> **PROBLEM**
As soon as the line containing "Versand und Zahlungsbedingungen (670, 1618)" appears in the material below, start returning lines exactly, and end with the line containing "[Description] (103, 879)".
--------------------
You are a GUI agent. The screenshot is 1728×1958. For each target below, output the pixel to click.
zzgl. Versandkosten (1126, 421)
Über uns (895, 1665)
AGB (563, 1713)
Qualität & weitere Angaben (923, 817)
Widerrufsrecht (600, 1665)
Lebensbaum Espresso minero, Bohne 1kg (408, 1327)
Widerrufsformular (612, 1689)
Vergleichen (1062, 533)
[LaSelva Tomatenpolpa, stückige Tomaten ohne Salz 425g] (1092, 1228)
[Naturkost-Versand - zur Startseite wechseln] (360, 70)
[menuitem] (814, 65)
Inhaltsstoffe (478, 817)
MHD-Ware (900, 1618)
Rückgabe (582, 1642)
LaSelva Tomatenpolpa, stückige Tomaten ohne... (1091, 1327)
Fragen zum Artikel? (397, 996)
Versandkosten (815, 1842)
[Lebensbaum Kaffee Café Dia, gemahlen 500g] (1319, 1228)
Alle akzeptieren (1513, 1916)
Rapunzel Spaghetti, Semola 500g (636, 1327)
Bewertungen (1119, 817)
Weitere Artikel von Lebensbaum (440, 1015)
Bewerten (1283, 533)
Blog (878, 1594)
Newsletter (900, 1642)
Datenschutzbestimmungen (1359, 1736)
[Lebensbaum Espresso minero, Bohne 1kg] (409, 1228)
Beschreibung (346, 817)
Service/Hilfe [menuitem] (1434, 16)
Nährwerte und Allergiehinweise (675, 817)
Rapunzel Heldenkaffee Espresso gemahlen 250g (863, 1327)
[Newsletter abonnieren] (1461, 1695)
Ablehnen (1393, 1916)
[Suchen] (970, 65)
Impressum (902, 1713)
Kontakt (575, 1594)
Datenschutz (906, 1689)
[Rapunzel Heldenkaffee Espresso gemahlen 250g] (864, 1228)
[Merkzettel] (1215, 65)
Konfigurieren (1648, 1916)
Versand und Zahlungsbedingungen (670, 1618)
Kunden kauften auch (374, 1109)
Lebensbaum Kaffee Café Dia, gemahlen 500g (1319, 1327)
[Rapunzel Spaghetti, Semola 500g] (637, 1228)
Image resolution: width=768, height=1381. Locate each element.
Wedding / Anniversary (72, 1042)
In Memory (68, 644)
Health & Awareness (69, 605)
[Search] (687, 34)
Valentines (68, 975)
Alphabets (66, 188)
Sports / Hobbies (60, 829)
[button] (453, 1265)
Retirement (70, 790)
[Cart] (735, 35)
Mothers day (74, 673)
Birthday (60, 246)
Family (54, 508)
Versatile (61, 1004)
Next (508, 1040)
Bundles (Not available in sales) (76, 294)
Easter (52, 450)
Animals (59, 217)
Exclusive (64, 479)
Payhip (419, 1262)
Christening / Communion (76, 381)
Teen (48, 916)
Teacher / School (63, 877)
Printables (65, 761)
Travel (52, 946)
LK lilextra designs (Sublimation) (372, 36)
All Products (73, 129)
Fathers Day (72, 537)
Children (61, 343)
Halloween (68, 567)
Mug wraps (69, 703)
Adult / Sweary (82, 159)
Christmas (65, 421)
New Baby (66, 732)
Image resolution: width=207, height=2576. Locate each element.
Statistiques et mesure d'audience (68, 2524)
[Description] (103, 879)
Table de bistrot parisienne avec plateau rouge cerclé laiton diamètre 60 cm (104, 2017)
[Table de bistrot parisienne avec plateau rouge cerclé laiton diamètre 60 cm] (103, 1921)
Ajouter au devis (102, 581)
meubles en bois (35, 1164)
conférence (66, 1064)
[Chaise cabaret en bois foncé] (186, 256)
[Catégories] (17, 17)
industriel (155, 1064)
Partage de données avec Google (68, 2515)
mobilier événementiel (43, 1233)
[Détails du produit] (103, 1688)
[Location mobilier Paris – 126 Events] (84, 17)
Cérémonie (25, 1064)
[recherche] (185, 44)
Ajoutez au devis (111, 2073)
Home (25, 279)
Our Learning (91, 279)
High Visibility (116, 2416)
--------------------
> **RESULT FOR THIS EXERCISE**
Versand und Zahlungsbedingungen (670, 1618)
Kunden kauften auch (374, 1109)
Lebensbaum Kaffee Café Dia, gemahlen 500g (1319, 1327)
[Rapunzel Spaghetti, Semola 500g] (637, 1228)
Image resolution: width=768, height=1381. Locate each element.
Wedding / Anniversary (72, 1042)
In Memory (68, 644)
Health & Awareness (69, 605)
[Search] (687, 34)
Valentines (68, 975)
Alphabets (66, 188)
Sports / Hobbies (60, 829)
[button] (453, 1265)
Retirement (70, 790)
[Cart] (735, 35)
Mothers day (74, 673)
Birthday (60, 246)
Family (54, 508)
Versatile (61, 1004)
Next (508, 1040)
Bundles (Not available in sales) (76, 294)
Easter (52, 450)
Animals (59, 217)
Exclusive (64, 479)
Payhip (419, 1262)
Christening / Communion (76, 381)
Teen (48, 916)
Teacher / School (63, 877)
Printables (65, 761)
Travel (52, 946)
LK lilextra designs (Sublimation) (372, 36)
All Products (73, 129)
Fathers Day (72, 537)
Children (61, 343)
Halloween (68, 567)
Mug wraps (69, 703)
Adult / Sweary (82, 159)
Christmas (65, 421)
New Baby (66, 732)
Image resolution: width=207, height=2576. Locate each element.
Statistiques et mesure d'audience (68, 2524)
[Description] (103, 879)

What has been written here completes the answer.